Tari Lariangi, Seni Menyambut Tamu dengan Rasa Hormat

Tari Lariangi, Seni Menyambut Tamu dengan Rasa Hormat
TARI LARIANGI - Gerakan tari lariangi yang ditampilkan oleh para penari dari Sanggar Seni Ana Sepu Sorume. (Foto: Istimewa)

ZONASULTRA.ID, KENDARI – Pada masyarakat Tolaki terdapat tari penjemputan atau penyambutan tamu yang disebut Tari Lariangi. Tari ini sudah ada sejak zaman kerajaan Konawe. Tari Lariangi kerap ditampilkan saat menyambut tamu kehormatan yang berkunjung ke Sulawesi Tenggara (Sultra), seperti pejabat atau petinggi negara.

Tokoh adat masyarakat Tolaki Ajemain Suruambo menjelaskan “lariangi” memiliki arti kata gerakan yang lincah atau bergerak secara lincah. Oleh karena itu, penari harus lincah gerakannya dengan mengikuti irama gendang dan tabuhan gong.

Nilai-nilai yang terkandung dalam tari lariangi adalah nilai kesopanan yang ditunjukkan dalam setiap gerakan dan nyanyian dalam tari lariangi.

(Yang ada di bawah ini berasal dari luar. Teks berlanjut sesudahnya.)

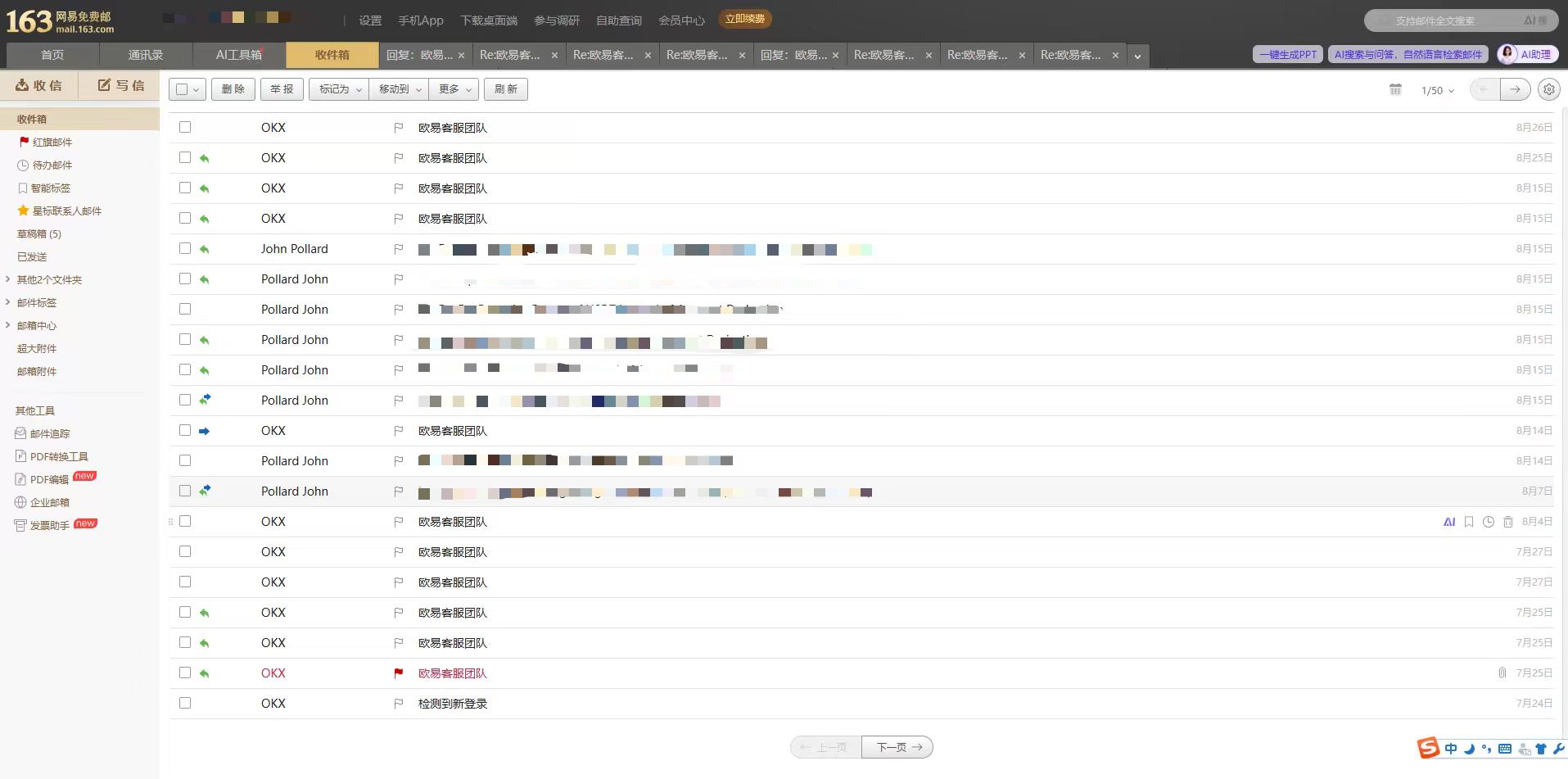Screen dimensions: 1568x779
Task: Open the 邮件追踪 tool in the sidebar
Action: pyautogui.click(x=49, y=433)
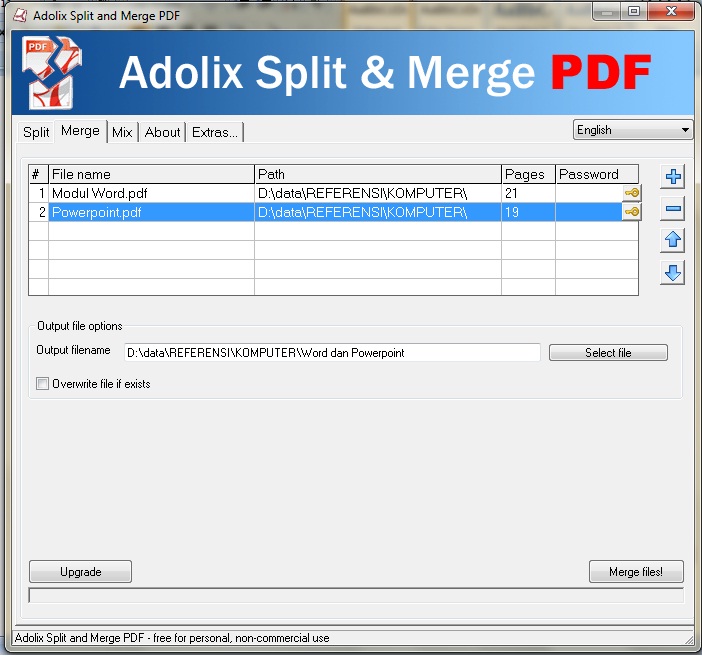Move selected file down with arrow icon
This screenshot has width=702, height=656.
click(x=673, y=272)
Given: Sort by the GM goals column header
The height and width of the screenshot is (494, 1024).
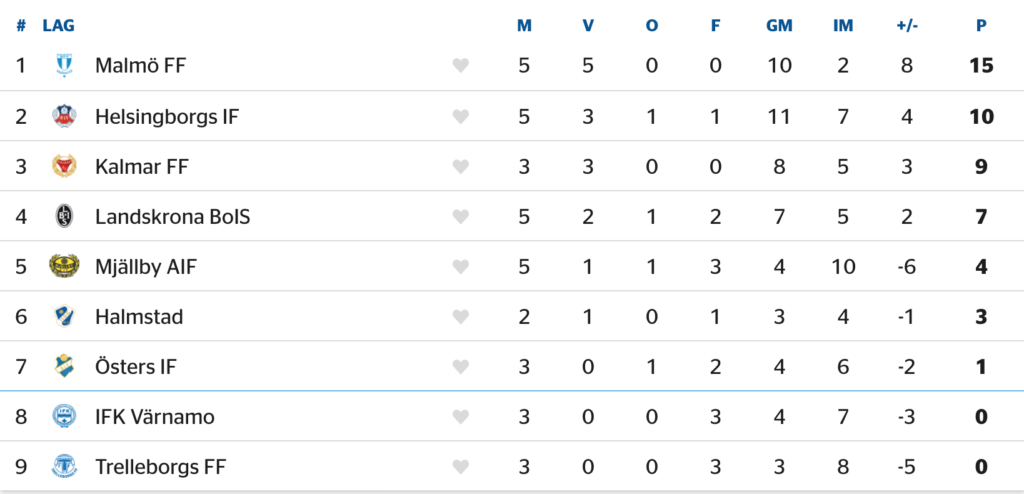Looking at the screenshot, I should (x=779, y=25).
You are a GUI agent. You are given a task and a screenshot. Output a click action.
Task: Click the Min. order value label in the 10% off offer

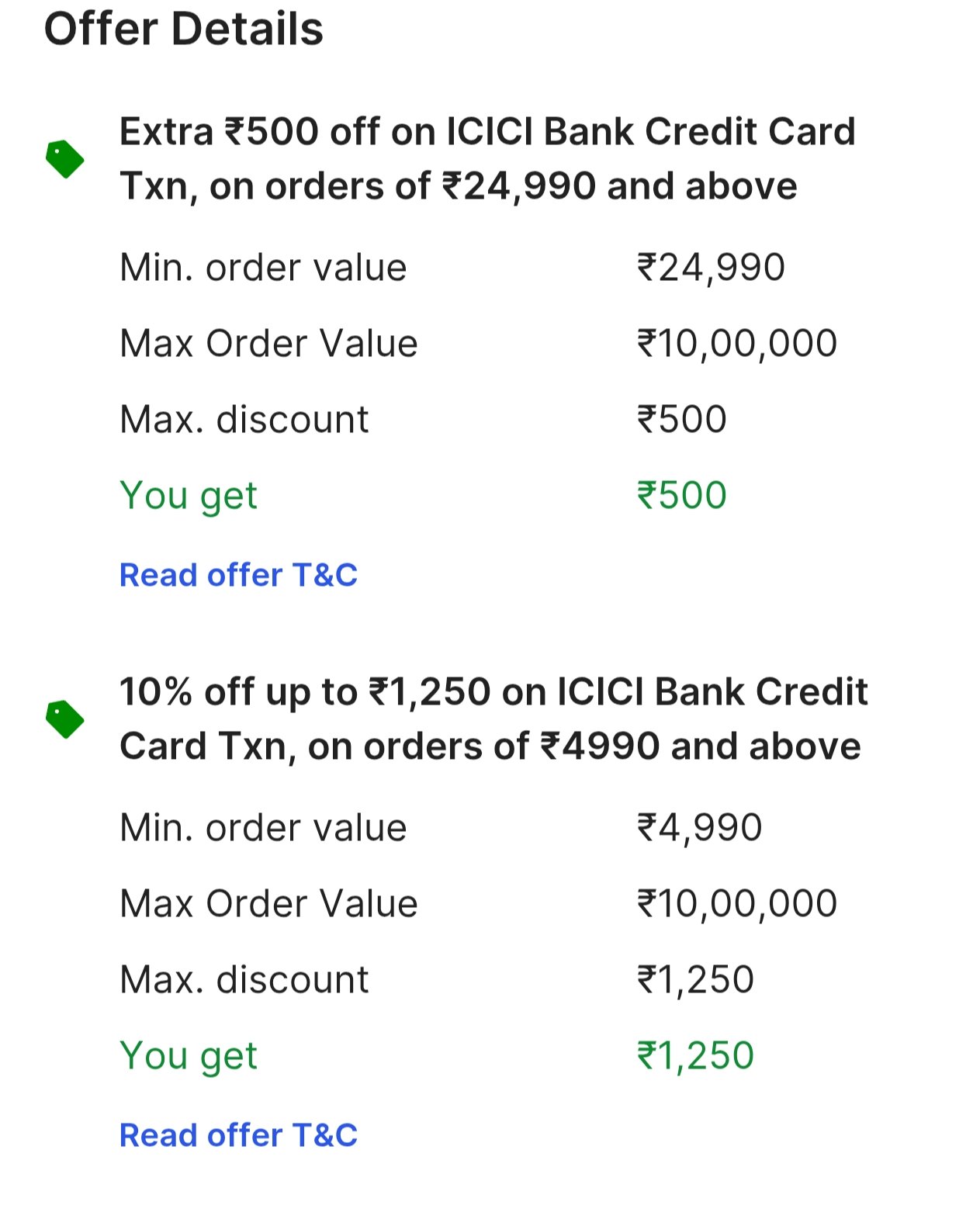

Misalnya pada lirik pembuka lagu larinagi “Tabea nggomasima, mongoni paramesi” yang artinya “Kami permisi, dengan segala hormat”.

“Tari lariangi itu bagaimana kesopanan kita dalam menyambut tamu, artinya menampilkan gaya yang berirama dalam menyambut tamu, termasuk dalam berutur kata. Makanya bahasanya itu penuh kesopansantunan,” ujar Ajemain, 15 November 2023.

Memang pada masyarakat Tolaki, selain Tari Laringi, juga terdapat tari mondotambe yang memiliki kemiripan. Meski sama-sama tarian penjemputan tamu, Tari Lariangi dan Mondotambe memiliki perbedaan. Tari Lariangi ditampilkan khusus di dalam gedung sedangkan Tari Mondotambe di luar gedung.

“Jadi ketika ada tamu datang, masih di luar gedung tempat acara, disambut sama Tarian Mondotambe. Nah, tamu masuk di dalam gedung, setelah sang tamu duduk di kursi, barulah disambut lagi dengan Tari Lariangi,” terang H. Darma, saat ditemui di sanggar Ana Sepu Sorume miliknya, di Kendari pada akhir Oktober 2023.

Menurut pemerhati tari tradisional suku Tolaki ini, pada zaman Kerajaan Konawe, Tari Lariangi ditampilkan saat menyambut kepulangan raja usai berperang dengan membawa kemenangan.

“Ketika raja pulang dari berperang disambut Tari Umoara, malam harinya barulah ditampilkan Tari Lariangi,” ujar H. Darma.

Selain menyambut kepulangan raja, Tari Lariangi juga ditampilkan untuk menyambut tamu raja sebagai bentuk rasa syukur atas kedatangan tamu tersebut.

Lanjut H. Darma, Tari Lariangi sendiri terbagi menjadi dua versi, yaitu Lariangi Mombesara dan Lariangi Lamarambi.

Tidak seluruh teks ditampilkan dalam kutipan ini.